> _Stored data_:
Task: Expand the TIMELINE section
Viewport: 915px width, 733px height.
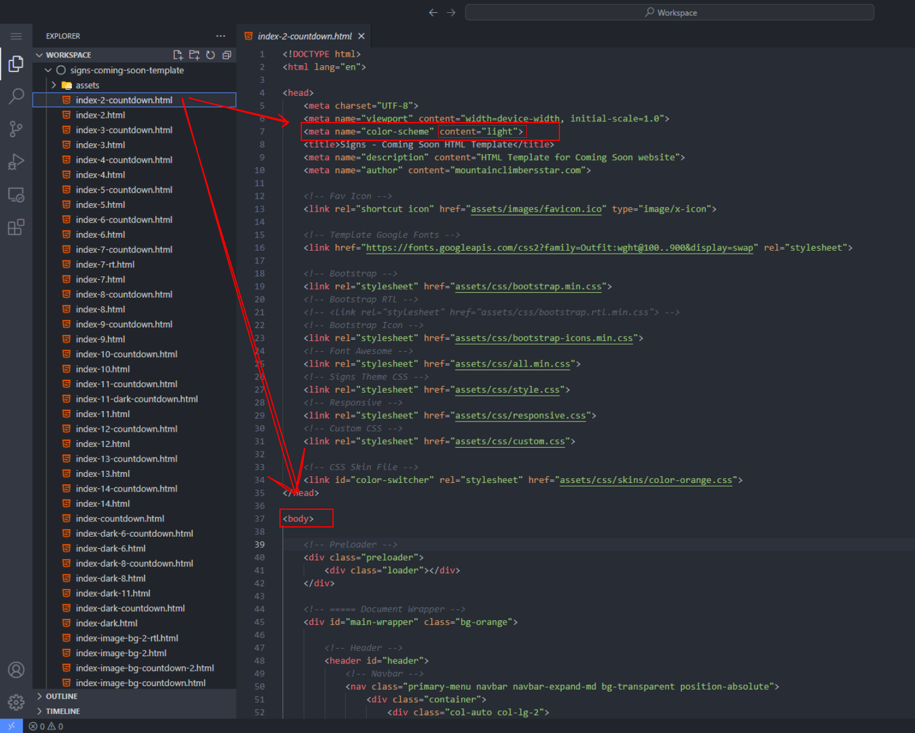Action: [x=63, y=711]
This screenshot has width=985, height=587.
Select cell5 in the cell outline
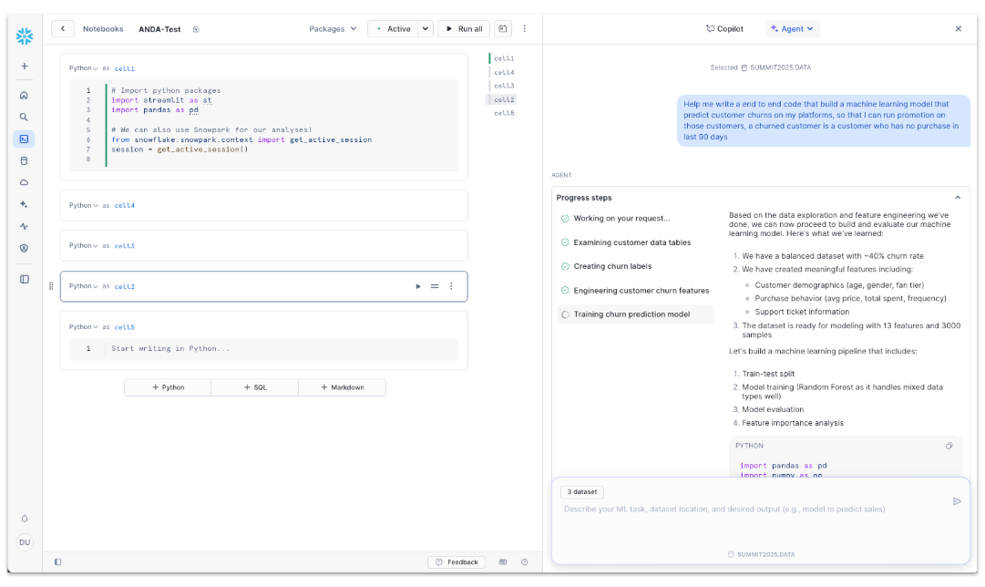coord(505,114)
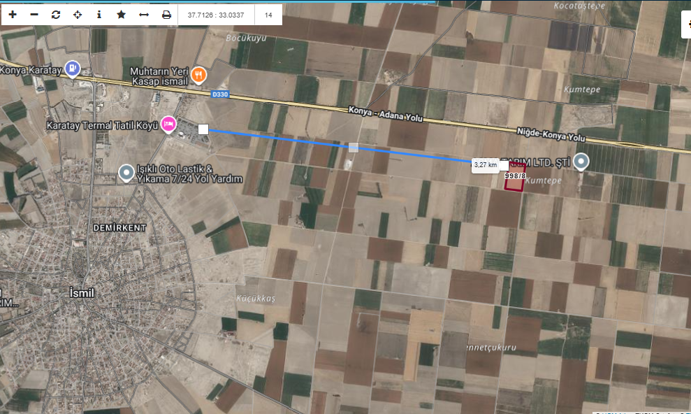Click the Konya Karatay gas station marker
Screen dimensions: 691x414
pyautogui.click(x=72, y=69)
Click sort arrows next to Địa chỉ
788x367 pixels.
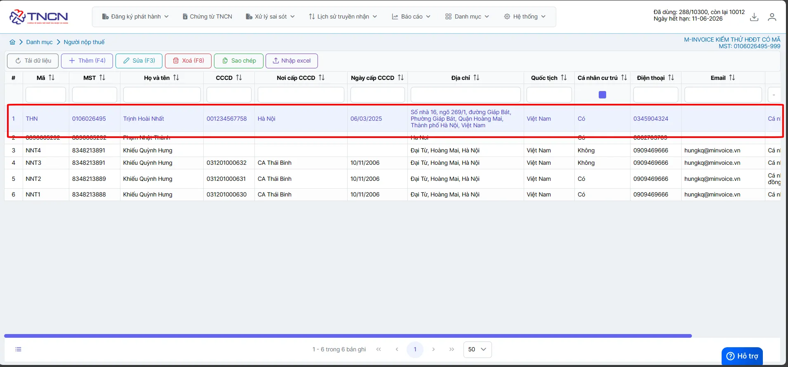click(x=476, y=77)
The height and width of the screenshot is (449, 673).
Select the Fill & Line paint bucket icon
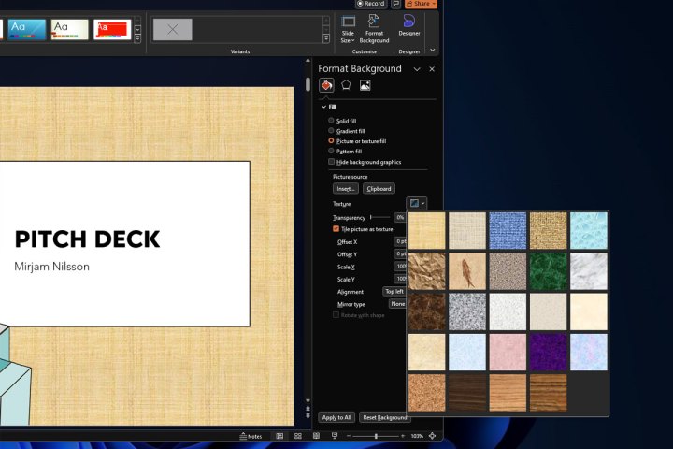tap(326, 85)
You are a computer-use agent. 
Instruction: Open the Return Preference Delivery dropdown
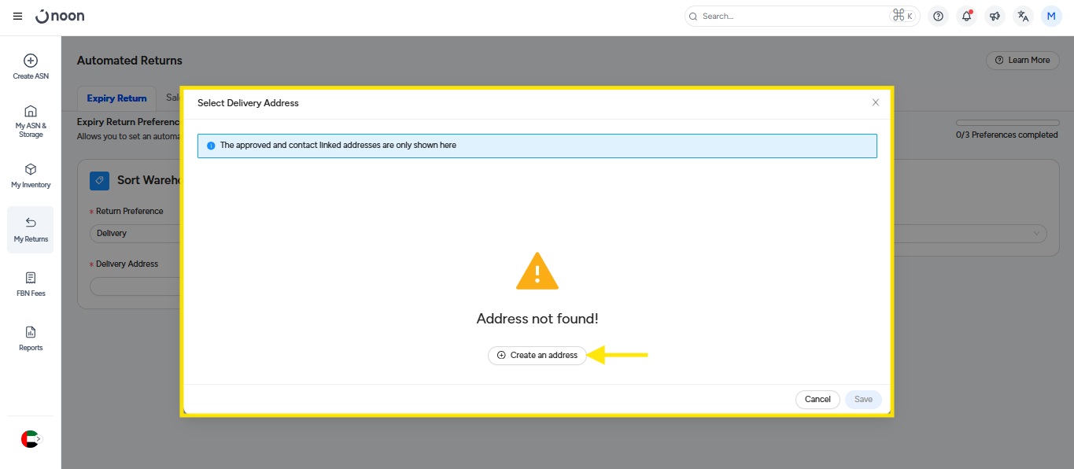pos(134,233)
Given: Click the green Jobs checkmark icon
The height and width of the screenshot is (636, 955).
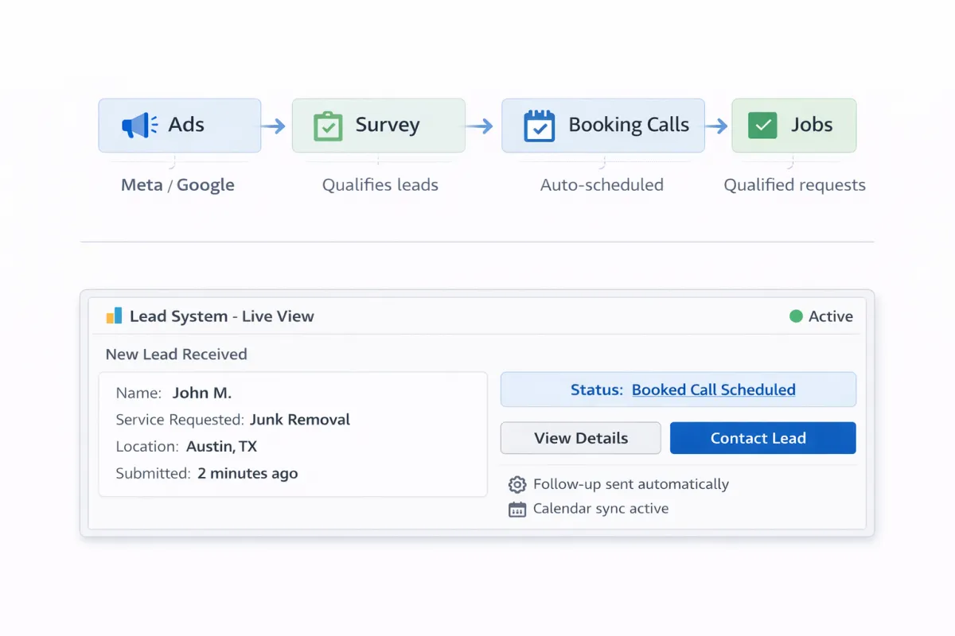Looking at the screenshot, I should (762, 126).
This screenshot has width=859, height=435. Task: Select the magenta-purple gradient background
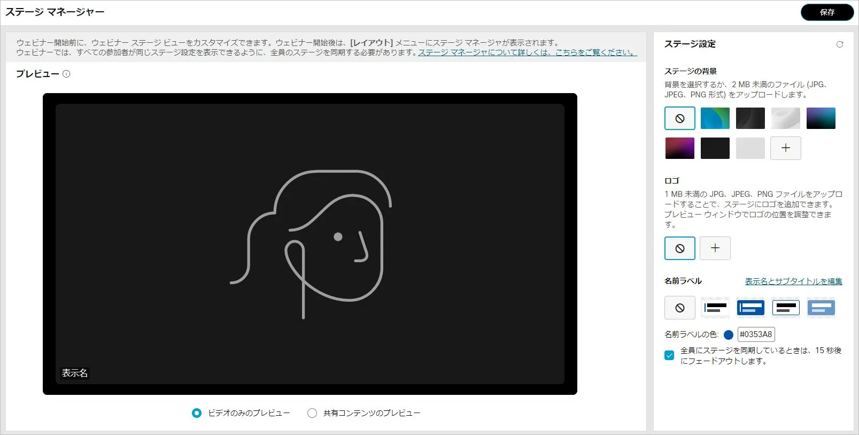(679, 148)
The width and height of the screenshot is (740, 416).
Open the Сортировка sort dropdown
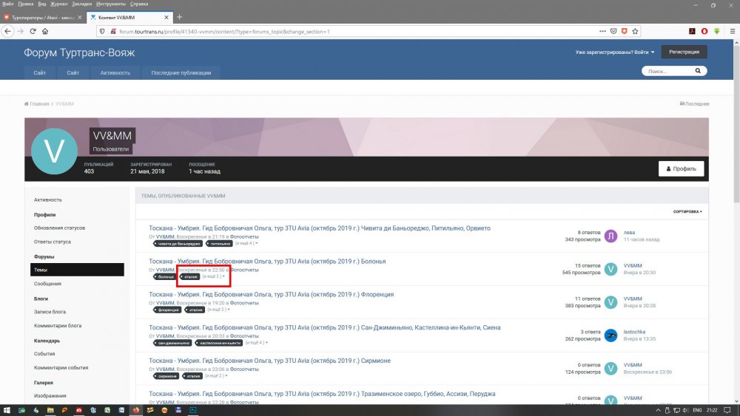tap(687, 211)
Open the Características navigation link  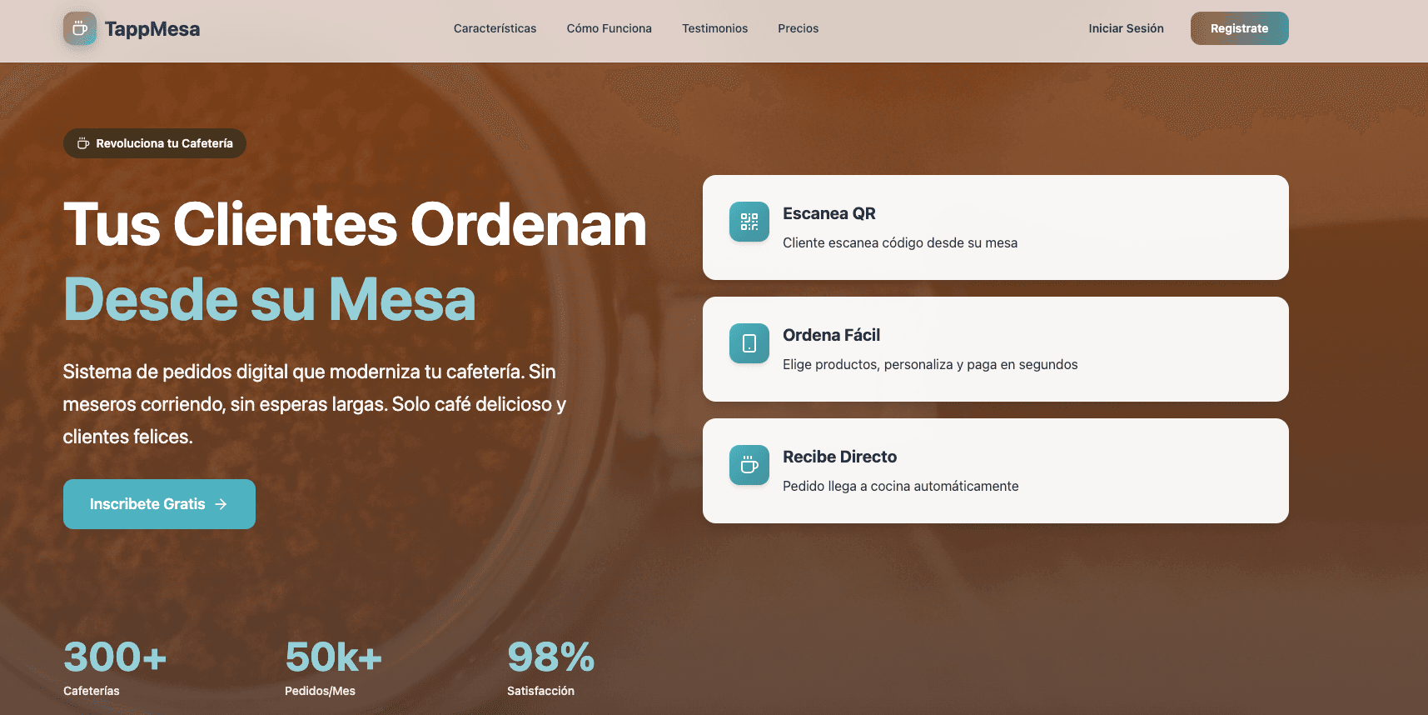pyautogui.click(x=495, y=28)
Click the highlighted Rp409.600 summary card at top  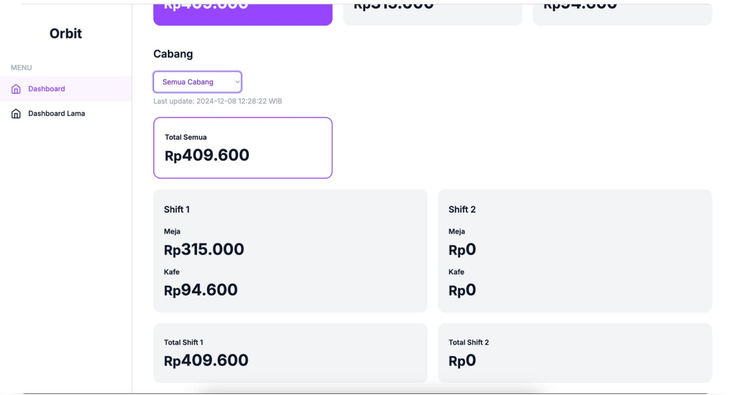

> _ASSIGNMENT_:
This exercise asks for an exact copy of the lines from the first one in the data through the line that contains "Click sort arrows next to Địa chỉ", pictures excluded.

> _ANSWER TO THIS EXERCISE_:
Task: Expand the TIMELINE section
Viewport: 915px width, 733px height.
Action: [x=63, y=711]
This screenshot has width=985, height=587.
Select cell5 in the cell outline
coord(505,114)
Click the Konya Karatay gas station marker
Screen dimensions: 691x414
pyautogui.click(x=72, y=69)
Click sort arrows next to Địa chỉ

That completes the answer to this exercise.